**WHAT IS REQUIRED**
When you respond, write out each entry exactly as it stands.

Saved data entries:
========

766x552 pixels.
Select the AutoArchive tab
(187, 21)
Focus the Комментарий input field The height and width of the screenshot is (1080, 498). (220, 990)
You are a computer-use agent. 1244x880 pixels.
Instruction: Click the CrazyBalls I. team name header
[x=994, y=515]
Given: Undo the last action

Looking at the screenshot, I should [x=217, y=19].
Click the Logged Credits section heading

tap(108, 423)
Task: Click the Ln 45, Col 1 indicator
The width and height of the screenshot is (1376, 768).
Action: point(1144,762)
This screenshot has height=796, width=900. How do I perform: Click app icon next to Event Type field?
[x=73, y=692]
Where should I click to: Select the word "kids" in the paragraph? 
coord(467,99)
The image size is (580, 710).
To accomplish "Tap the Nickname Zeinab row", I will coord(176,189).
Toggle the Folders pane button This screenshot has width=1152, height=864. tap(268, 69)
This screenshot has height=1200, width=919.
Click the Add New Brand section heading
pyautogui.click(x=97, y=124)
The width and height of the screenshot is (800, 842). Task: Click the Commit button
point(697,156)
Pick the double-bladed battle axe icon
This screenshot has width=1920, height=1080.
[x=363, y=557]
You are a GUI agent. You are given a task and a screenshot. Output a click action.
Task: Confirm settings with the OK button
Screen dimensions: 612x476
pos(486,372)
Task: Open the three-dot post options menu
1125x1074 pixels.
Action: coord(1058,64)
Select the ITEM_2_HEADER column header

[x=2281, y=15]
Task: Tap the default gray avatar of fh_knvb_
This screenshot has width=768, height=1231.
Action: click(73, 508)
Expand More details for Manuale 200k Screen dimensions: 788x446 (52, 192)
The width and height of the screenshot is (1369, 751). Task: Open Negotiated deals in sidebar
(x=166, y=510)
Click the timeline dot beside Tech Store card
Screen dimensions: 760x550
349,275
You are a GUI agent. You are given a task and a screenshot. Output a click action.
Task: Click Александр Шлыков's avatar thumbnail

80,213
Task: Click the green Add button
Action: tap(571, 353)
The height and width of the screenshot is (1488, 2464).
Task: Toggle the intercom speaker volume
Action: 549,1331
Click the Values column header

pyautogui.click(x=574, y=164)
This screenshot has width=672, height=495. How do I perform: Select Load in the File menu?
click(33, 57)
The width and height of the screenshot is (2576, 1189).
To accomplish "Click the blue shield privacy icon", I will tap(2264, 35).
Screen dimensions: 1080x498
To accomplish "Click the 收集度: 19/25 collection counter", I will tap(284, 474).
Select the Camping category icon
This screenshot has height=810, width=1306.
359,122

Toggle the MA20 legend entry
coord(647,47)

========

**TASK OUTPUT**
766x552 pixels.
Select the AutoArchive tab
(187, 21)
Focus the Комментарий input field The height and width of the screenshot is (1080, 498). (220, 990)
You are a computer-use agent. 1244x880 pixels.
Instruction: Click the CrazyBalls I. team name header
[x=994, y=515]
Given: Undo the last action

Looking at the screenshot, I should [x=217, y=19].
Click the Logged Credits section heading

tap(108, 423)
Task: Click the Ln 45, Col 1 indicator
The width and height of the screenshot is (1376, 768).
Action: point(1144,762)
This screenshot has height=796, width=900. How do I perform: Click app icon next to Event Type field?
[x=73, y=692]
Where should I click to: Select the word "kids" in the paragraph? 
coord(467,99)
The image size is (580, 710).
To accomplish "Tap the Nickname Zeinab row", I will coord(176,189).
Toggle the Folders pane button This screenshot has width=1152, height=864. tap(268, 69)
This screenshot has height=1200, width=919.
Click the Add New Brand section heading
pyautogui.click(x=97, y=124)
The width and height of the screenshot is (800, 842). Task: Click the Commit button
point(697,156)
Pick the double-bladed battle axe icon
This screenshot has width=1920, height=1080.
[x=363, y=557]
You are a GUI agent. You are given a task and a screenshot. Output a click action.
Task: Confirm settings with the OK button
Screen dimensions: 612x476
pos(486,372)
Task: Open the three-dot post options menu
1125x1074 pixels.
Action: coord(1058,64)
Select the ITEM_2_HEADER column header

[x=2281, y=15]
Task: Tap the default gray avatar of fh_knvb_
This screenshot has width=768, height=1231.
Action: click(73, 508)
Expand More details for Manuale 200k Screen dimensions: 788x446 (52, 192)
The width and height of the screenshot is (1369, 751). Task: Open Negotiated deals in sidebar
(x=166, y=510)
Click the timeline dot beside Tech Store card
Screen dimensions: 760x550
349,275
You are a GUI agent. You are given a task and a screenshot. Output a click action.
Task: Click Александр Шлыков's avatar thumbnail

80,213
Task: Click the green Add button
Action: tap(571, 353)
The height and width of the screenshot is (1488, 2464).
Task: Toggle the intercom speaker volume
Action: 549,1331
Click the Values column header

pyautogui.click(x=574, y=164)
This screenshot has width=672, height=495. How do I perform: Select Load in the File menu?
click(33, 57)
The width and height of the screenshot is (2576, 1189).
To accomplish "Click the blue shield privacy icon", I will tap(2264, 35).
Screen dimensions: 1080x498
To accomplish "Click the 收集度: 19/25 collection counter", I will tap(284, 474).
Select the Camping category icon
This screenshot has height=810, width=1306.
359,122

Toggle the MA20 legend entry
coord(647,47)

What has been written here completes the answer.